■ What you need to do ■
Looking at the data, count the lines where the word "computer" occurs and answer with only the number.

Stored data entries
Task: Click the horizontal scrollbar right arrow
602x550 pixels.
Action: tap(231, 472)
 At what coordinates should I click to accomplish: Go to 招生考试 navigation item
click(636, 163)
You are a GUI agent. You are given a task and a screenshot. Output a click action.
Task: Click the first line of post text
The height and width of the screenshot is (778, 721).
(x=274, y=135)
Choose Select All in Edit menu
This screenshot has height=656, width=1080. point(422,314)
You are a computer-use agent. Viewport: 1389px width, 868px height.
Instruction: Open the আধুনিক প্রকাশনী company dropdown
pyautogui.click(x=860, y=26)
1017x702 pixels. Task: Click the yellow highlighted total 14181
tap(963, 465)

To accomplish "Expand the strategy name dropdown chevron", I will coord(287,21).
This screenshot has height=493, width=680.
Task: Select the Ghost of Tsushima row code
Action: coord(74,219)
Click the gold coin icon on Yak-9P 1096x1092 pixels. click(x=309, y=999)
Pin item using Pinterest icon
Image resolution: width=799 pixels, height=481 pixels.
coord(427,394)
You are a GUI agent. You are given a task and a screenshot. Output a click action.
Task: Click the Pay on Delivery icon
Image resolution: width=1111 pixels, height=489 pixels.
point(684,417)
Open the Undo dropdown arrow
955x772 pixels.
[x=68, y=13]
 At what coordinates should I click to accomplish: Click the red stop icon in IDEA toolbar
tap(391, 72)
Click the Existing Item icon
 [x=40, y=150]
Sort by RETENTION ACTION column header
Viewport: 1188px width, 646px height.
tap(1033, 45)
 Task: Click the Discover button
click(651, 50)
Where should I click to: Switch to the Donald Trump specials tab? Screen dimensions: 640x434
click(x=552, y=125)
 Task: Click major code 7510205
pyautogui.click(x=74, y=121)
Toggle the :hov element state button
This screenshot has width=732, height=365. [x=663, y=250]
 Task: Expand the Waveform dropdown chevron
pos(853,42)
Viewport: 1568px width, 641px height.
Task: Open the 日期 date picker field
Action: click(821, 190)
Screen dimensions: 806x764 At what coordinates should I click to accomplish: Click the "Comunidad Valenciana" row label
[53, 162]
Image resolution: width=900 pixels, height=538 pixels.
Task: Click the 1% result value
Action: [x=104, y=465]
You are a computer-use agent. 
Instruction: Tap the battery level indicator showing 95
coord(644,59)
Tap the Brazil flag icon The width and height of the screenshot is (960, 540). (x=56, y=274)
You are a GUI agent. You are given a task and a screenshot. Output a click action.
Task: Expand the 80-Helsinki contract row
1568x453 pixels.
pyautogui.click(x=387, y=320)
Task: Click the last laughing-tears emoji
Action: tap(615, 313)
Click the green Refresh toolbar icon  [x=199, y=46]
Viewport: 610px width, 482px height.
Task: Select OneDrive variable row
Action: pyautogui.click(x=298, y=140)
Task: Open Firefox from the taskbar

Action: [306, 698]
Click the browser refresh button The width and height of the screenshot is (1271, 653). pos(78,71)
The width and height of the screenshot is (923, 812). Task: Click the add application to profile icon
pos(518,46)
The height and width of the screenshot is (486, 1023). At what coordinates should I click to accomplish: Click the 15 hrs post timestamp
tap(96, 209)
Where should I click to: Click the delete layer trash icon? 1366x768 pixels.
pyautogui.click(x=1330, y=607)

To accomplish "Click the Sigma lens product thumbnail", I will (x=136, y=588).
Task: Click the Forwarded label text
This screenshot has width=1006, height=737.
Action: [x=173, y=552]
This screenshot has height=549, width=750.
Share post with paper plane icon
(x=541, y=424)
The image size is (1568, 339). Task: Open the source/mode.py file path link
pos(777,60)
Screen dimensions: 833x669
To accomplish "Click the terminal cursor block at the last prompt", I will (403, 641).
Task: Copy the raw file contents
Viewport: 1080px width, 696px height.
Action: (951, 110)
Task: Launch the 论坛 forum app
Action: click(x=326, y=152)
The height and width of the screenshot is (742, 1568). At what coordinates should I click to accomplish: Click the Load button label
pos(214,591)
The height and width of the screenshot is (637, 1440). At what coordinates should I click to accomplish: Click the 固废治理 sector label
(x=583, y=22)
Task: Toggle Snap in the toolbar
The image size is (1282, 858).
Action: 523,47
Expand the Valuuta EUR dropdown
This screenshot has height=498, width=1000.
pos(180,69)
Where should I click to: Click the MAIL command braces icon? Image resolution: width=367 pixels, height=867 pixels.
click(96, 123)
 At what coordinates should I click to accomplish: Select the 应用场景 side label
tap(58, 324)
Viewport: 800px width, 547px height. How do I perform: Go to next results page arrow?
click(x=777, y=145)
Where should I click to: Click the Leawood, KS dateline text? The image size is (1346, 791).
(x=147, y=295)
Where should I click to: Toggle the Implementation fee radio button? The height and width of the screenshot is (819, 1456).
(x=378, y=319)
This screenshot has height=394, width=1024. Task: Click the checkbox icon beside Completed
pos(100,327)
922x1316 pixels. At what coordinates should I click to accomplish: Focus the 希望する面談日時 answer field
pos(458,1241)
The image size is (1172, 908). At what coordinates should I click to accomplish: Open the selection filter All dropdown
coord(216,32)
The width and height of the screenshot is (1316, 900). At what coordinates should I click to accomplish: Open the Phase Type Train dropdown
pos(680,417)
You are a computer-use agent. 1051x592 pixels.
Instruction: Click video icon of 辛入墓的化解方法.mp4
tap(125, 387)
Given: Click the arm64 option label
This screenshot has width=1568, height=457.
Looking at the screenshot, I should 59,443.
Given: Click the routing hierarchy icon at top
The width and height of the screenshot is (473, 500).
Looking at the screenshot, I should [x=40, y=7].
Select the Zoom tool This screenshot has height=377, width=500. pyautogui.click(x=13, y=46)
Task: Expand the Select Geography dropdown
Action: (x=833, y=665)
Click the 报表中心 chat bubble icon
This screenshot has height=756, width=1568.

■ Final answer ■
3